Regno di Napoli was the turning point in Schroeter’s development: His films up until then—peaking early on with Der Tod der Maria Malibran (The Death of Maria Malibran, 1971), Schroeter’s self-acknowledged zenith—are consciously stylized, theatrical, as rooted deeply in mainly Italian (late-)romantic opera, as they are in ‘60s underground theatre and cinema (think Jack Smith, Ronald Tavel, etc.). Starting with Regno di Napoli, a somewhat Brechtian, slightly Pasolinian epic chronicling 33 years of proletarian life in Naples—whores and mothers and sinners and capitalists and fascists and communists and death and life and workers and criminals and love and hate and revenge and grace and beauty and passion—his works grew additional roots in (neo)realism, culminating in his magnum opus, Palermo oder Wolfsburg, one of the best of a small handful of films that make the Berlinale’s Golden Bear an award worth aspiring to. Palermo oder Wolfsburg is Schroeter at his artistically most complex, all-embracing and all-encompassing—just marvel at the way the film begins on a quasi-early Viscontian note to end like Sirk at his most tempestuously mournful and Bene at his most sombre; it’s not a hybrid like Der lachende Stern (The Smiling Star, 1983), a work beyond categorization, more a weave or flow of different beauties that lie therein. With a meditation on choices and attitudes, positions political and aesthetic, it quite befits its subject: the Passion of the Sicilian migrant worker in the holy land of capitalism, West Germany at its most social democratic.
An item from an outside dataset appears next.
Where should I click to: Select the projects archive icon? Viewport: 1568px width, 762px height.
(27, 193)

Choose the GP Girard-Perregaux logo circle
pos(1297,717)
Post-Palermo oder Wolfsburg, the films tend to be one thing each in an as-pointed-as-possible fashion: Schroeter’s paean to the dying Magdalena Montezuma (Der Rosenkönig [The Rose King], 1986), his tribute to the radiance of Isabelle Huppert (Deux, 2002), as well as his great literary adaptations-by-appropriation Das Liebeskonzil (The Council of Love, 1982, based on Oskar Panizza), Malina (1991, based on Ingeborg Bachmann) and Nuit de chien (2008, based on Juan Carlos Ornetti), all illuminations of radical cinetheatricality. His jestfully curious record of meetings with opera dive both old and young, Poussières d’amour/Abfallprodukte der Liebe (Love’s Debris, 1996), is imbued with the pathos of the real.
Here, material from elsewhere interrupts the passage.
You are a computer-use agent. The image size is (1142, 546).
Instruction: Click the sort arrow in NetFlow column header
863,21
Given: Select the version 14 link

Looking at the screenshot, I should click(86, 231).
Towards his end, Schroeter received quite a few well-deserved awards that might have been of more use to him in earlier years, and even a tribute at the 2008 Viennale, but whatever. That his dying reinforced efforts all over the world to make his films accessible again, or, let’s be serious, shown at all in most cases, feels a bit strange: for now it’s the living who can bask in his glory. Also, that people seem to be more concerned about forthcoming Schroeter DVD editions than seeing his films—all of them—in as perfect as humanly possible conditions projected in cinemas, an essential part of this art, is slightly saddening: for Schroeter believed in the power of masses, the collective confrontation with an instant of beauty and enlightenment. But so be it. So be it. Schroeter always knew that all we’ll ever live with in the end are the remains.